# [−][src]Module curve25519_dalek::backend::avx2

A vectorized implementation of group operations on the twisted Edwards form of Curve25519, using a modification of the 4-way parallel formulas of Hisil, Wong, Carter, and Dawson.

# Overview

The 2008 paper Twisted Edwards Curves Revisited by Hisil, Wong, Carter, and Dawson (HWCD) introduced the “extended coordinates” and mixed-model representations which are used by most Edwards curve implementations.

However, they also describe 4-way parallel formulas for point addition and doubling: a unified addition algorithm taking an effective $$2\mathbf M + 1\mathbf D$$, a doubling algorithm taking an effective $$1\mathbf M + 1\mathbf S$$, and a dedicated (i.e., for distinct points) addition algorithm taking an effective $$2 \mathbf M$$. They compare these formulas with a 2-way parallel variant of the Montgomery ladder.

Unlike their serial formulas, which are used widely, their parallel formulas do not seem to have been implemented in software before. The 2-way parallel Montgomery ladder was used in 2015 by Tung Chou's sandy2x implementation. Curiously, however, although the sandy2x paper also implements Edwards arithmetic, and cites HWCD08, it doesn't mention their parallel Edwards formulas. A 2015 paper by Hernández and López describes an AVX2 implementation of X25519. Neither the paper nor the code are publicly available, but it apparently gives only a slight speedup, suggesting that it uses a 4-way parallel Montgomery ladder rather than parallel Edwards formulas.
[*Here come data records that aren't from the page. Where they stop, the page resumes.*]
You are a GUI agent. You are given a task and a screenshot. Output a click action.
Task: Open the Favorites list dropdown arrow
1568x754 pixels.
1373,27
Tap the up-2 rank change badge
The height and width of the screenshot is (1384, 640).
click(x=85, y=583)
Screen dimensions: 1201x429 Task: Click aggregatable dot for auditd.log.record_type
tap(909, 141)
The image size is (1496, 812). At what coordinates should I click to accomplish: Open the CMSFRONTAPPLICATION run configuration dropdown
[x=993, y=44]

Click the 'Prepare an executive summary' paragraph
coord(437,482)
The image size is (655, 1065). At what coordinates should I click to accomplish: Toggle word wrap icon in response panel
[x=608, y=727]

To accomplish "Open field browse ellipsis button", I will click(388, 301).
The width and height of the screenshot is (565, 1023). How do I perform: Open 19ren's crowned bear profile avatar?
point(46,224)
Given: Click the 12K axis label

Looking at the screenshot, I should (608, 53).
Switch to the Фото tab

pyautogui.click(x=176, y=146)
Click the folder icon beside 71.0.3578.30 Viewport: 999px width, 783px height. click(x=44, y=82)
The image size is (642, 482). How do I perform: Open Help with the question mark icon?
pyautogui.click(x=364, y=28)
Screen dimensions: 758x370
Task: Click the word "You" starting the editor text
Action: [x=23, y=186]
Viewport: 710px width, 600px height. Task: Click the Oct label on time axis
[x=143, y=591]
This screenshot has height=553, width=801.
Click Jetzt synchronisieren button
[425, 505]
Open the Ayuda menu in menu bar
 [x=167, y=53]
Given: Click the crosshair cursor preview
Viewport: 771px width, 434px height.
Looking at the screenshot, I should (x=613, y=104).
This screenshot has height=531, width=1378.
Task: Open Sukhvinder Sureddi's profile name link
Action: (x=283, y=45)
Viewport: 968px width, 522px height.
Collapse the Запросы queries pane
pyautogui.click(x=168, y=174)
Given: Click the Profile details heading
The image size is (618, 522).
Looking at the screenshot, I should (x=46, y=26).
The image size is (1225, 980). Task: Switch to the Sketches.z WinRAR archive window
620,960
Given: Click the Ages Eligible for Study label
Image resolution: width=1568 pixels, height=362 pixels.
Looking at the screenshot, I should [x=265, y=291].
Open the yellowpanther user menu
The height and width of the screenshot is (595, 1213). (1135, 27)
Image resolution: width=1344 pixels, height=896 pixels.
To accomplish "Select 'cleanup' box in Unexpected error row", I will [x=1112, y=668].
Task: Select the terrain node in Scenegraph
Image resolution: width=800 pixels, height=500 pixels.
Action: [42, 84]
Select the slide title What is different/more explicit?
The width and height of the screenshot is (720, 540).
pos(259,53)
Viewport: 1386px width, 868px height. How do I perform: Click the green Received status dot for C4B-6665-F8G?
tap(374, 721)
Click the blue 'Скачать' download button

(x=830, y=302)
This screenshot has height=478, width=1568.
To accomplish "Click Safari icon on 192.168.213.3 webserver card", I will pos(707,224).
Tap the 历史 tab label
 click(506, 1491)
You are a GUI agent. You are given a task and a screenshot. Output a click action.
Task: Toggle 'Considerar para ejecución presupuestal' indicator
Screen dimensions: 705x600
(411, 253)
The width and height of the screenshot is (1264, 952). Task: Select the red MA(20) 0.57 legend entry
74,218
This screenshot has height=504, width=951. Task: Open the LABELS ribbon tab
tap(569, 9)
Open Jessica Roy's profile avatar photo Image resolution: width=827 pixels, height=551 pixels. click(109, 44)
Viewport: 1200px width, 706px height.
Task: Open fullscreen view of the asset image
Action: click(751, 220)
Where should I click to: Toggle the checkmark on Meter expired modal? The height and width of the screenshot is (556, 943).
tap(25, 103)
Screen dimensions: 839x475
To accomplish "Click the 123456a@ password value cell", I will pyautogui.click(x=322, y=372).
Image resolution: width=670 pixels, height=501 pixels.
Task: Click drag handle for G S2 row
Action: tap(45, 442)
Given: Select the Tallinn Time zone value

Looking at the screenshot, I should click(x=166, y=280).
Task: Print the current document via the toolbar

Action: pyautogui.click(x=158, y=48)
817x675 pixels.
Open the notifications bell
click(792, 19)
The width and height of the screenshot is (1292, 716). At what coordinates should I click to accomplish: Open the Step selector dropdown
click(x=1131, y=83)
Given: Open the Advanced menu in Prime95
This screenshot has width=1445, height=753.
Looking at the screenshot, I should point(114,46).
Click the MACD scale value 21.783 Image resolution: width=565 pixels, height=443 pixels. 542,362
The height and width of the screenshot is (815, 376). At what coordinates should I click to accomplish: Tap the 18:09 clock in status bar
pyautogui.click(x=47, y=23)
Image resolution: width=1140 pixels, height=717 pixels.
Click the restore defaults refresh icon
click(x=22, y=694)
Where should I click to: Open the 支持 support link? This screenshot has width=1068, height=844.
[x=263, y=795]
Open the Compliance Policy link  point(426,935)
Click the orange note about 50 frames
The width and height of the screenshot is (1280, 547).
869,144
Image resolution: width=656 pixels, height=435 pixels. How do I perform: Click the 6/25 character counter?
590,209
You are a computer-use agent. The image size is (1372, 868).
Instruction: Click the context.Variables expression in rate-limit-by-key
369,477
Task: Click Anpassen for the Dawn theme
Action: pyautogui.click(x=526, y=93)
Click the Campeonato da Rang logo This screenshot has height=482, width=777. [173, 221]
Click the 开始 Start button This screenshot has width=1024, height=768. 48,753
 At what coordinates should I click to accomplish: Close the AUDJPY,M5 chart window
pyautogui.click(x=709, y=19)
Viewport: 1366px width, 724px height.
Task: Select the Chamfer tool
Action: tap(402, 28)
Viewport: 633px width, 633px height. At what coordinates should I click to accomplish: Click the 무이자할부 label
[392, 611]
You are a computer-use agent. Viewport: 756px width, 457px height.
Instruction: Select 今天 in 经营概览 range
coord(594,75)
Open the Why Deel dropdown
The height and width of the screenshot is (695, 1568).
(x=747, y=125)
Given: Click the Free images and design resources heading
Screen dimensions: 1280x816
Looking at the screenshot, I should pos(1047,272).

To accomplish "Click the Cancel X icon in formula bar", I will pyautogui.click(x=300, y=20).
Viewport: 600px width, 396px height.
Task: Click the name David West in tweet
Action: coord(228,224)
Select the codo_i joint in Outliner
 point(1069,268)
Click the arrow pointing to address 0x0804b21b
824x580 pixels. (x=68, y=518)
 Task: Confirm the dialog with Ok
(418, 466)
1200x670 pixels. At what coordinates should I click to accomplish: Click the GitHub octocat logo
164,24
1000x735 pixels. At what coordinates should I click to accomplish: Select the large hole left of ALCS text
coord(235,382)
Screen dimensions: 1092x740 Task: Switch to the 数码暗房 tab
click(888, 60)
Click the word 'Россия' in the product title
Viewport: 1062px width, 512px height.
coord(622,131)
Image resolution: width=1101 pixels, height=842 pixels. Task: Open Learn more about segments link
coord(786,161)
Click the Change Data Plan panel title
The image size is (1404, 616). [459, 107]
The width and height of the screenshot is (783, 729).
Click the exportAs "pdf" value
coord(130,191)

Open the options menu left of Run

The reason may be that HWCD08 describe their formulas as operating on four independent processors, which would make a software implementation impractical: all of the operations are too low-latency to effectively synchronize. But a closer inspection reveals that the (more expensive) multiplication and squaring steps are uniform, while the instruction divergence occurs in the (much cheaper) addition and subtraction steps. This means that a SIMD implementation can perform the expensive steps uniformly, and handle divergence in the inexpensive steps using masking.

These notes describe modifications to the original parallel formulas to allow a SIMD implementation, and this module contains an implementation of the modified formulas using 256-bit AVX2 vector operations.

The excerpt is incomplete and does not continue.